Kim schüttelte den Kopf. Sie trug Make-up, und das bei einem solchen Wettbewerb. Das fand ich unheimlich lustig.
„Was du brauchst, ist NoDoz“, sagte sie. „Hier, meine Liebe. Ich hab welche.“
Dann kramte sie in dem kleinen Rucksack, den sie trug, und holte ein paar rote Pillen hervor.
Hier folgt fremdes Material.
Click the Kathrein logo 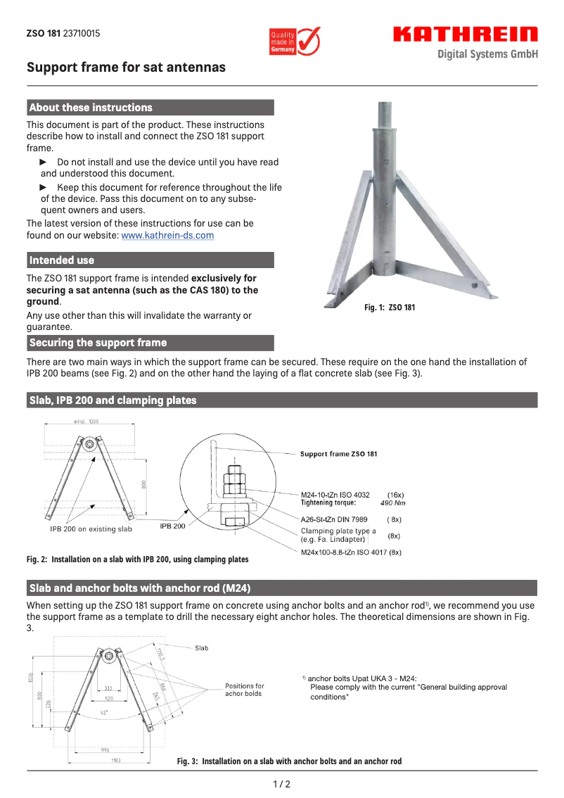coord(465,34)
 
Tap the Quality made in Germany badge coord(295,42)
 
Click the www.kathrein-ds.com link coord(167,236)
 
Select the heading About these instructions coord(91,108)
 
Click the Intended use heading coord(62,260)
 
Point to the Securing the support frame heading coord(98,343)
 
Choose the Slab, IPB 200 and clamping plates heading coord(113,400)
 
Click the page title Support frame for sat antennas coord(126,68)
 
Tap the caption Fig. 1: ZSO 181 coord(390,308)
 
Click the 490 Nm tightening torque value coord(392,503)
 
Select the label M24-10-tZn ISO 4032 coord(335,495)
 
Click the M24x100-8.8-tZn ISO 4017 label coord(351,552)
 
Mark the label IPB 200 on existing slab coord(91,528)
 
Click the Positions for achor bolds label coord(245,690)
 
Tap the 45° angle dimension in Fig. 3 coord(104,712)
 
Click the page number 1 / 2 coord(281,784)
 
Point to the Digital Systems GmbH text coord(487,54)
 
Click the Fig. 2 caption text coord(138,559)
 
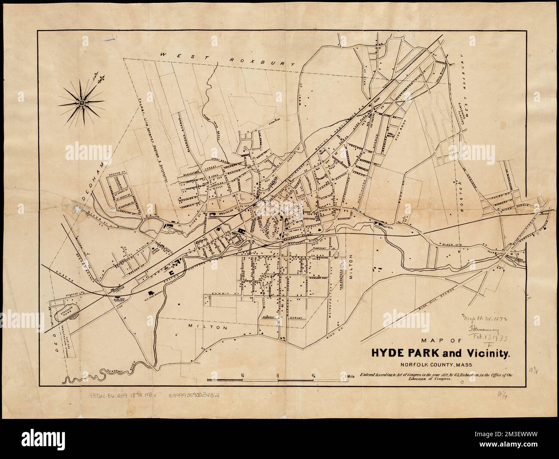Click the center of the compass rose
[81, 103]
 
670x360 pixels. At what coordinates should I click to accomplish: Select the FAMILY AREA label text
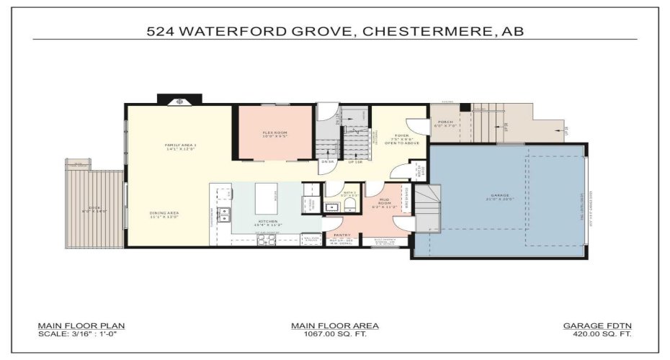[180, 145]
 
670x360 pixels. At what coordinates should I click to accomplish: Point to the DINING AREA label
[164, 213]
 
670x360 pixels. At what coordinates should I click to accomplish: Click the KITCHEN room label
[268, 221]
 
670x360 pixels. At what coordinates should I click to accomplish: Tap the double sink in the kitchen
[223, 213]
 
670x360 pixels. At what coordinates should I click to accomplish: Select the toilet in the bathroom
[351, 205]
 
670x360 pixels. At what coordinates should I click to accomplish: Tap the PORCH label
[445, 122]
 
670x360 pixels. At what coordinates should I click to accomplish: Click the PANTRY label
[341, 235]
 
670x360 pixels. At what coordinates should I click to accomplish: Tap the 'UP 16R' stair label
[355, 161]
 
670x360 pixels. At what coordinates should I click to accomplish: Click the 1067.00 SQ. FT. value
[335, 334]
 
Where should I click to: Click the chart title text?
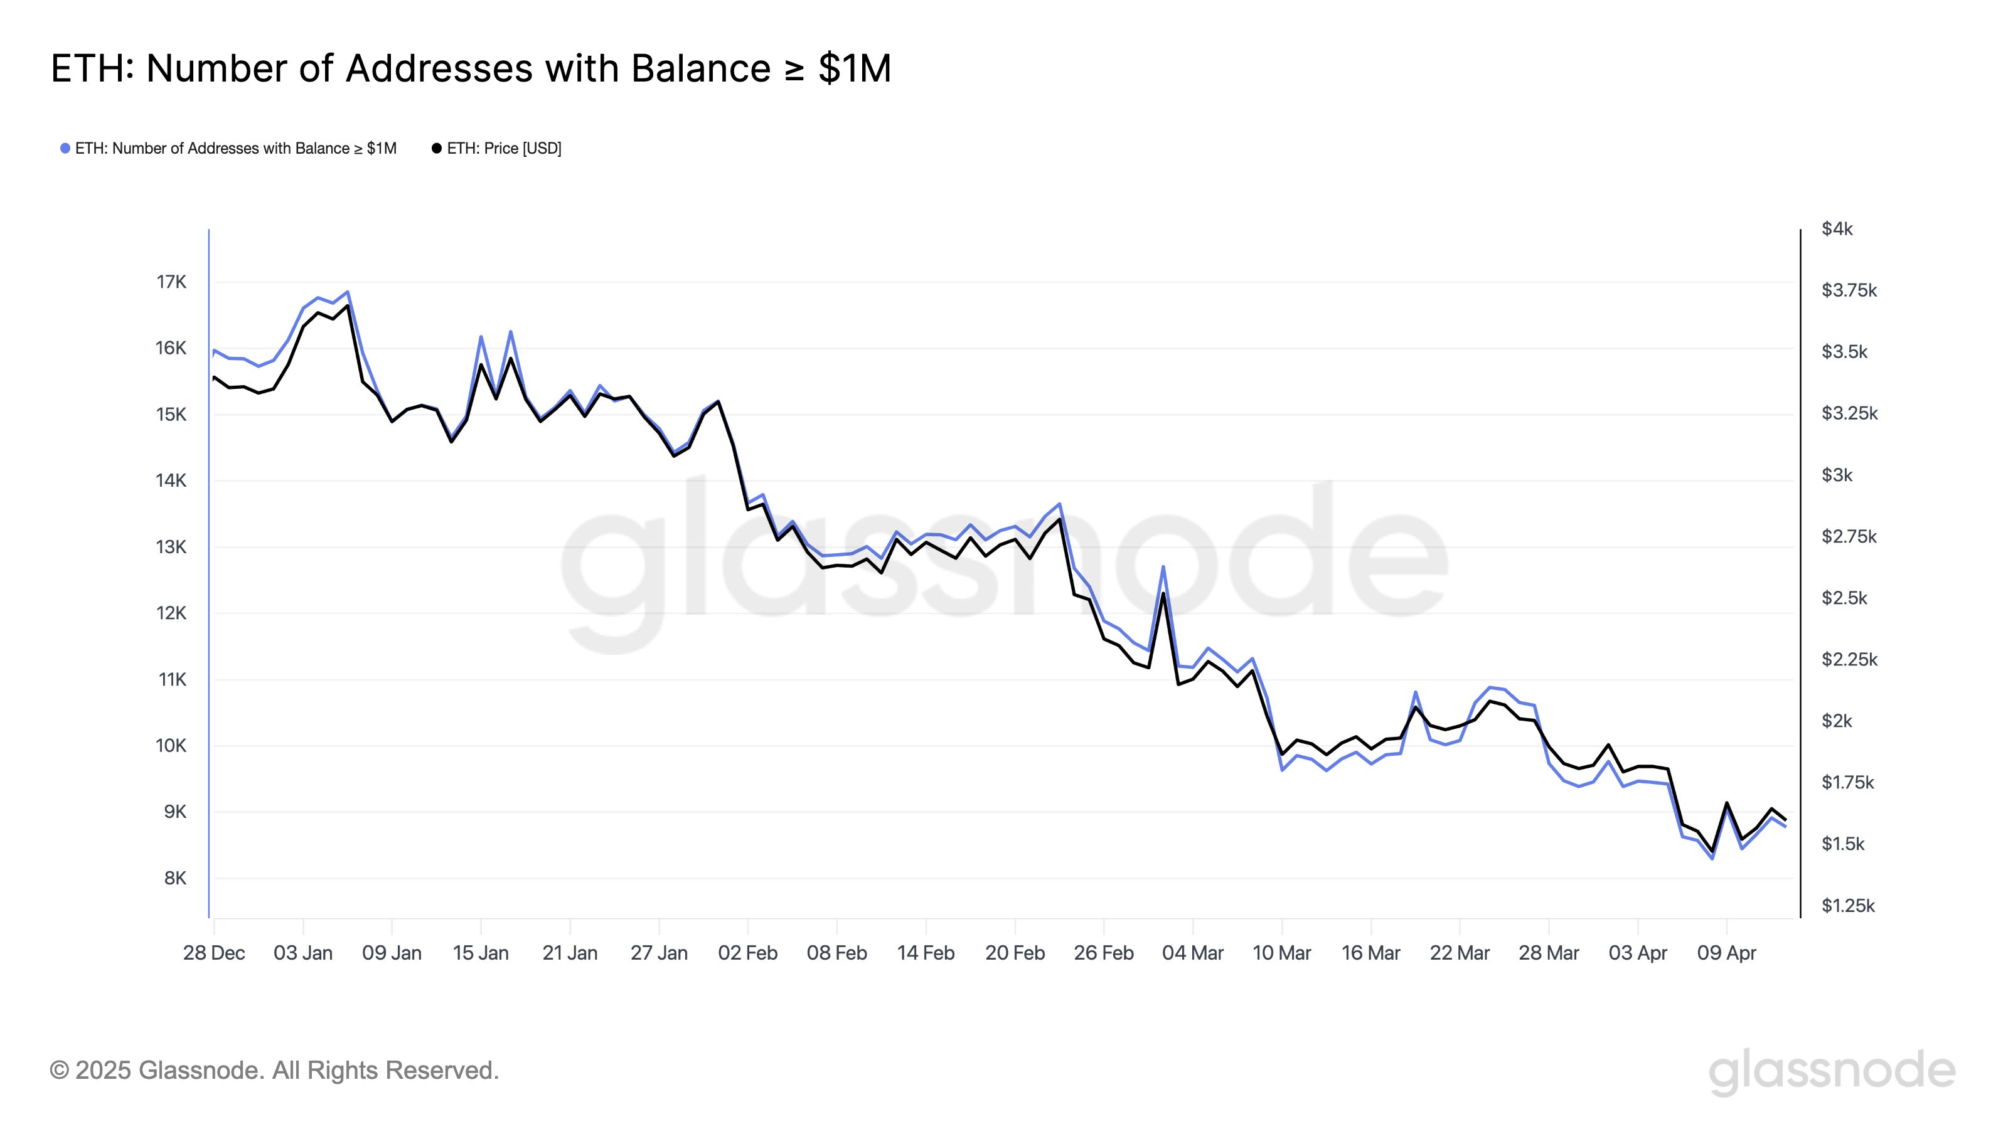(x=471, y=68)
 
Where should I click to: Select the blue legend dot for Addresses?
(x=65, y=148)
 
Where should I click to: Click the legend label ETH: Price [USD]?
(x=503, y=148)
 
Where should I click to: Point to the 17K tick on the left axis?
(x=171, y=282)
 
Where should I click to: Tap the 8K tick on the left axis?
(x=176, y=878)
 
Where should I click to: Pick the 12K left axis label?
(x=171, y=613)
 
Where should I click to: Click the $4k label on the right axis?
(x=1837, y=229)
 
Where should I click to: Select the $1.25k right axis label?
(x=1847, y=905)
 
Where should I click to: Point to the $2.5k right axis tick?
(x=1844, y=598)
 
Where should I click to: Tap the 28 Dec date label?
(x=213, y=953)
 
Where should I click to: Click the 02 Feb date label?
(x=747, y=953)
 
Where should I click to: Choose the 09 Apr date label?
(x=1727, y=953)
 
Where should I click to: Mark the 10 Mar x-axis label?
(x=1281, y=953)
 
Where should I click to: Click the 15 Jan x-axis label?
(x=480, y=953)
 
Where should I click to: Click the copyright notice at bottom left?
(x=274, y=1071)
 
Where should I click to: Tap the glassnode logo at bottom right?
(x=1832, y=1072)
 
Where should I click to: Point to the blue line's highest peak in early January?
(x=348, y=292)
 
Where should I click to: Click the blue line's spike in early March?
(x=1163, y=566)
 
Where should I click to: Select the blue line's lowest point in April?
(x=1712, y=859)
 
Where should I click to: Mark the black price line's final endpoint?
(x=1785, y=820)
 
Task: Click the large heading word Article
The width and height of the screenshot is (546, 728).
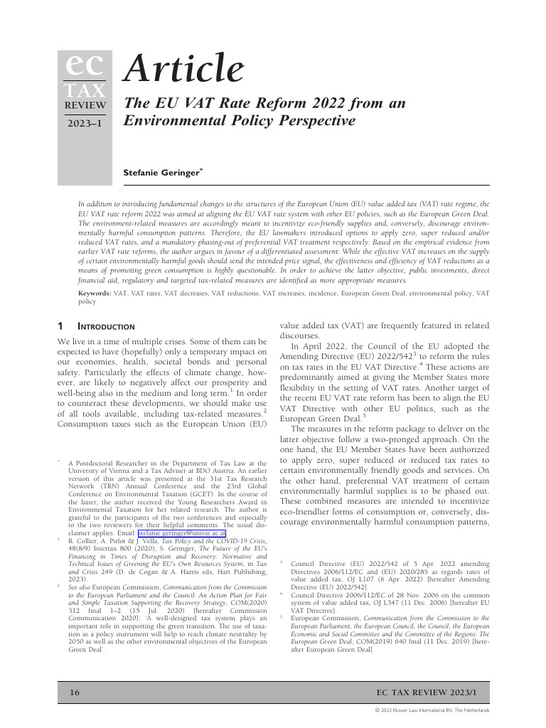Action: tap(183, 69)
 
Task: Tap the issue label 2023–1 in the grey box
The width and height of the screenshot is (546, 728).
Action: tap(85, 124)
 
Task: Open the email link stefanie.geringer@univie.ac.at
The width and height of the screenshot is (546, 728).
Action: tap(181, 531)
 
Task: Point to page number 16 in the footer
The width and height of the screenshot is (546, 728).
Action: tap(74, 692)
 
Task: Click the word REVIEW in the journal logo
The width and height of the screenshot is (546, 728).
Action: tap(85, 106)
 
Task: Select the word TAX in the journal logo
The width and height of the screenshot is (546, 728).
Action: tap(84, 90)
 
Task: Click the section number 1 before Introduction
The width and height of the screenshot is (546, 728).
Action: tap(60, 326)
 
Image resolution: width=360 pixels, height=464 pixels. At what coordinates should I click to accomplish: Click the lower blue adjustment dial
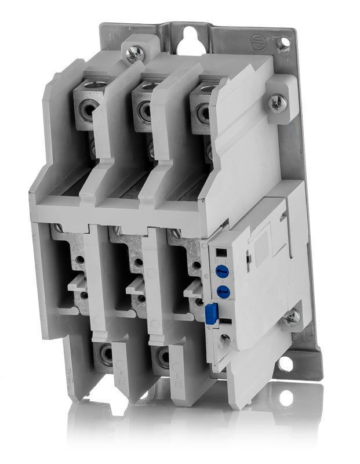pos(221,291)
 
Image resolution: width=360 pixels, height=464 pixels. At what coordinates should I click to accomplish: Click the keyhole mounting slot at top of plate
pos(189,41)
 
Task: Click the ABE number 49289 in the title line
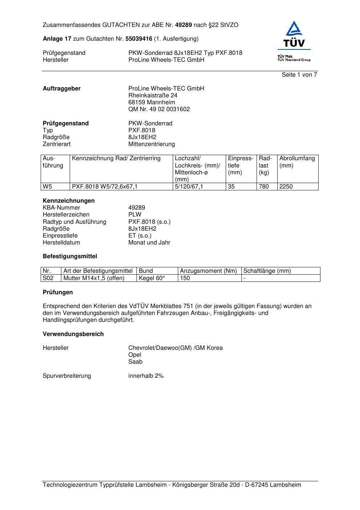click(183, 25)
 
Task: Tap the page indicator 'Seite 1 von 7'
click(299, 75)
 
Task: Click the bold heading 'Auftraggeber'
click(62, 89)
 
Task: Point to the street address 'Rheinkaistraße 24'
click(153, 96)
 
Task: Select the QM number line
click(159, 109)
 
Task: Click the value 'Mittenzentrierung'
click(151, 144)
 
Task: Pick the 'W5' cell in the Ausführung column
click(48, 187)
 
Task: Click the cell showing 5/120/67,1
click(189, 187)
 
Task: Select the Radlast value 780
click(264, 187)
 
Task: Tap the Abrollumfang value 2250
click(286, 187)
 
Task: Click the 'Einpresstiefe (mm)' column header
click(240, 165)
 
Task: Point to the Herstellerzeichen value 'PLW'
click(135, 215)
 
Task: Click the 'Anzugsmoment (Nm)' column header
click(208, 271)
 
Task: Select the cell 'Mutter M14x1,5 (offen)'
click(94, 278)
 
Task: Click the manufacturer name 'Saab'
click(135, 362)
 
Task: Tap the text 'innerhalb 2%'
click(146, 376)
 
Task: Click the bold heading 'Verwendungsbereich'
click(73, 334)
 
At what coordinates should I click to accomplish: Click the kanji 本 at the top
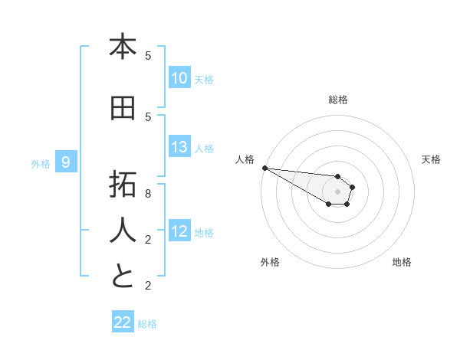(123, 47)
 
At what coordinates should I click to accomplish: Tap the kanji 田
(123, 109)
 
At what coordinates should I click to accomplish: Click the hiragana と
(123, 277)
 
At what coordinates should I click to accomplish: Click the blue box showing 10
(179, 78)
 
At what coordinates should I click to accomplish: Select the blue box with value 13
(179, 147)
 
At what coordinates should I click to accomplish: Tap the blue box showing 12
(179, 231)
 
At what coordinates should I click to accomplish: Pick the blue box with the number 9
(67, 162)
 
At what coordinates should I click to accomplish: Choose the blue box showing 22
(123, 322)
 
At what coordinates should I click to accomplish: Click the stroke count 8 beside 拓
(148, 194)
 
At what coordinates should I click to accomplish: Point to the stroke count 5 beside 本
(148, 56)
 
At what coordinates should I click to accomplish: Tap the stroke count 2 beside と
(148, 286)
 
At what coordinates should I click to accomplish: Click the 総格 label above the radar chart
(338, 100)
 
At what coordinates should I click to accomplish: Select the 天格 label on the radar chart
(432, 159)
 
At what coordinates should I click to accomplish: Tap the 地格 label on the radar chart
(402, 262)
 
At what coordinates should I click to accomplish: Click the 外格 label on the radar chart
(270, 262)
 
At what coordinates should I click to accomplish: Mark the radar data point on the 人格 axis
(264, 168)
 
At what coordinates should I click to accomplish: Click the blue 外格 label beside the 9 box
(40, 163)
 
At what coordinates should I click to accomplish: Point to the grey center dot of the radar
(337, 191)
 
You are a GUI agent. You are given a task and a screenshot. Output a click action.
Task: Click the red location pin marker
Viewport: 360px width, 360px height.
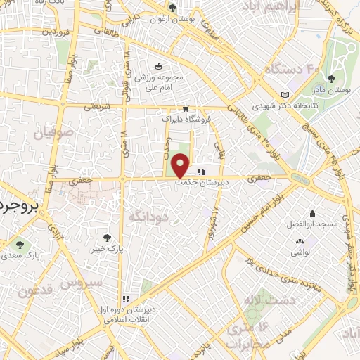181,166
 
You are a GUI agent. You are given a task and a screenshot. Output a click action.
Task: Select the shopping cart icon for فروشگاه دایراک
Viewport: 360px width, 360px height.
185,109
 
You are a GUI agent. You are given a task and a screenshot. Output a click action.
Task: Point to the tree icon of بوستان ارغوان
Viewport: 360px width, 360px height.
173,8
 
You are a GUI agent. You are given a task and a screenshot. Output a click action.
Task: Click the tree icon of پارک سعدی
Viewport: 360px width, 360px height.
20,245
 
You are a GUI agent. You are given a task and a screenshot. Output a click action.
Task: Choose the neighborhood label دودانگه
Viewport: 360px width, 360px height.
148,215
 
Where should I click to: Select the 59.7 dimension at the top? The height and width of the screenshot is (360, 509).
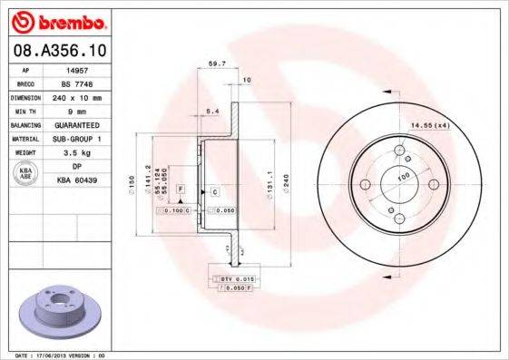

Als sie mir die Tabletten hinhielt, durchzuckte es mich. Das Angebot war sehr verlockend, doch ich wusste, dass ich besser nicht zugreifen sollte. Schließlich brachte ich mich hier draußen gerade bei einem 100-Meilen-Rennen um, weil ich endgültig mit meiner Drogenabhängigkeit abschließen wollte.
XXX
Meine älteste Schwester Patty war immer gemein zu mir. Im Gegensatz dazu war Peggy immer nett zu mir, obwohl sie an einer bipolaren Störung litt und etwas reserviert wirkte. Ich bin das jüngste der drei Mädchen in unserer Familie. Patty ist neun Jahre älter als ich und Peggy sieben Jahre. Wir haben auch einen Bruder, Jay, der knapp zwei Jahre jünger ist als ich.